Friday's reports cap a week of generally unfavorable economic figures, including those for consumer confidence, gross domestic product and manufacturing.
"This is the fourth day in a row where there's been disappointing economic news, and the market is reacting to that. People are also doing a little consolidating before the weekend," said Tim Heekin, head of stock trading at Thomas Weisel Partners.
Disney declines
In corporate news, Dow component and entertainment conglomerate Walt Disney (DIS: down $1.52 to $15.31, Research, Estimates) reported a fiscal third-quarter profit late Thursday of 17 cents per share, in line with estimates but less than what it earned in the same period a year earlier. For the current quarter, the company warned that per-share results will be lower than the 13 cents earned in the year-earlier period, also below current estimates.
Following the news, the company was hit by a slew of brokerage downgrades and word from Standard & Poor's that it may cut its debt rating, all of which combined to push the stock to an 8-year low.
Shares of Dow component and diversified conglomerate General Electric (GE: down $1.90 to $29.50, Research, Estimates) fell after the company's Industrial Systems unit said it would buy, for an undisclosed sum, a subsidiary of defense contractor TRW that specializes in pressure-sensing technology.
Energy companies traded sharply lower on the New York Stock Exchange, with Williams Cos. (WMB: down $0.40 to $3.40, Research, Estimates) falling after a Thursday runup on a cash infusion and Dynegy (DYN: down $0.63 to $2.12, Research, Estimates) down amid a Wall Street Journal report saying that the company is trying to negotiate a settlement of a Securities and Exchange Commission investigation into its accounting.
In addition, financially troubled United Airlines parent UAL (UAL: down $1.07 to $4.15, Research, Estimates) was sharply lower after reports surfaced that the company has hired bankruptcy lawyers and may be considering filing for bankruptcy.

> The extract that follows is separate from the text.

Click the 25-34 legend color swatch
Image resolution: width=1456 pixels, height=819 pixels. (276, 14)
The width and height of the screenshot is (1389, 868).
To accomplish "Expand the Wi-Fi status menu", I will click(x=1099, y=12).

National Semi knocks Soxx off
Semiconductors were the Nasdaq's biggest problem. National Semiconductor (NSM: down $0.25 to $16.88, Research, Estimates), which makes chips for cell phones and other electronic devices, warned that weak personal computer spending will hurt its fiscal first-quarter revenue, yielding results that are flat with the fourth quarter, which would be below estimates.

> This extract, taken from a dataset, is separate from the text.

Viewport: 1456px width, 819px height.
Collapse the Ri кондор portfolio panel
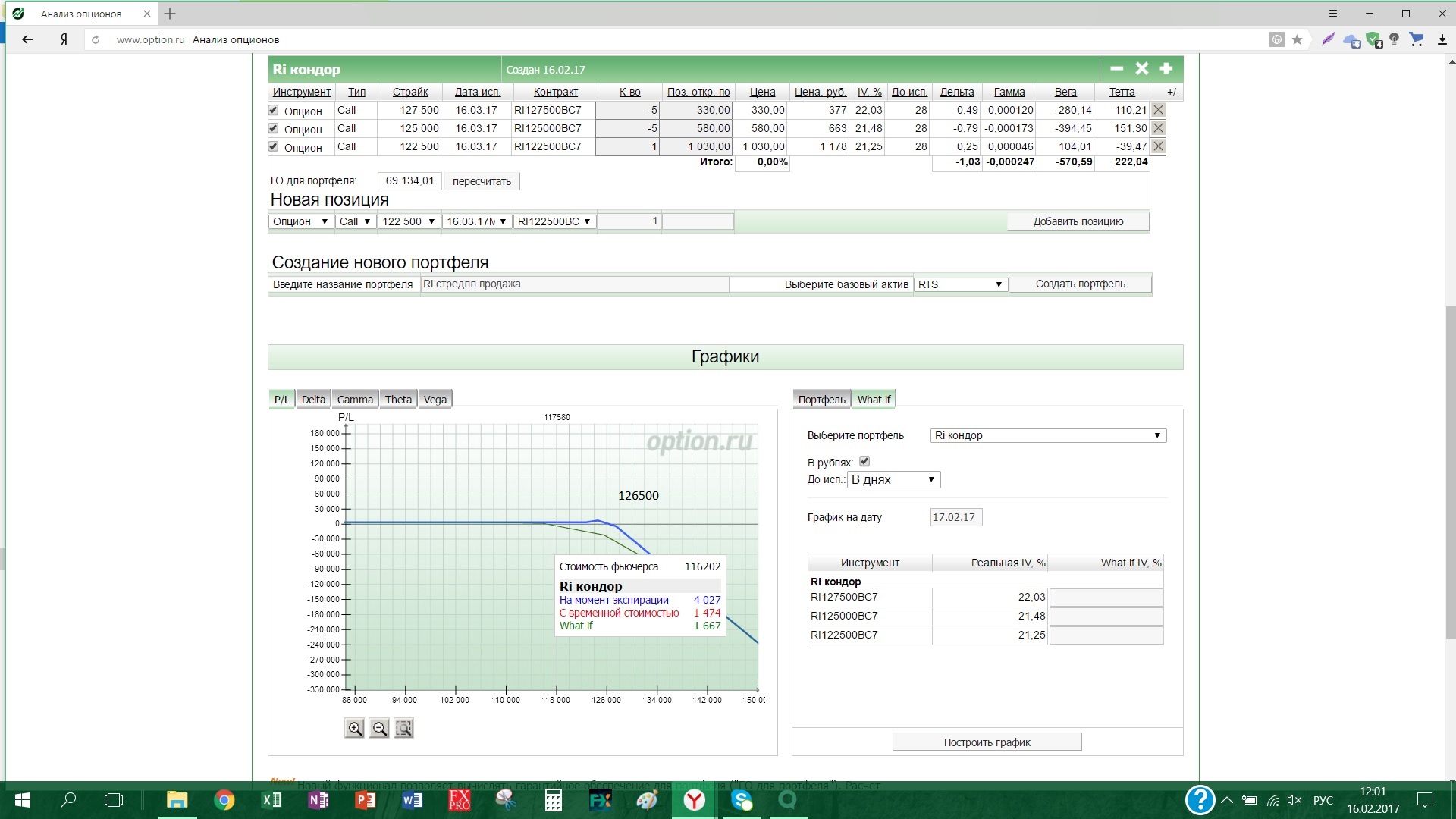coord(1116,69)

The stock knocked fellow chipmakers Intel (INTC: down $0.85 to $16.71, Research, Estimates) and Applied Materials (AMAT: down $0.32 to $13.70, Research, Estimates) lower, pushing the Philadelphia Semiconductor index, or the Soxx, to a new 52-week low.
Entertainment conglomerate AOL Time Warner (AOL: down $0.71 to $10.30, Research, Estimates), CNN/Money's parent, was under pressure after the Wall Street Journal and Washington Post reported that federal investigators are now looking into the accounting practices of the company's America Online division concerning its relationship with software firm PurchasePro.com (PPRO: down $0.01 to $0.32, Research, Estimates).
Cisco Systems (CSCO: down $0.21 to $11.89, Research, Estimates), the No. 1 maker of gear that directs Internet traffic, fell sharply as it broke through a key technical support level. The company is due to report quarterly results on Tuesday.
European markets closed mixed, while Asian-Pacific stocks finished mostly lower Friday. The dollar weakened modestly versus the yen and euro.
Light crude oil futures gained 37 cents to $26.84 a barrel in U.S. trading. Gold was also higher.
Market breadth was negative. On the New York Stock Exchange, decliners topped advancers by more than 12-to-5 as 1.53 billion shares changed hands. On the Nasdaq, losers beat winners by more than 11-to-5 as 1.40 billion shares traded.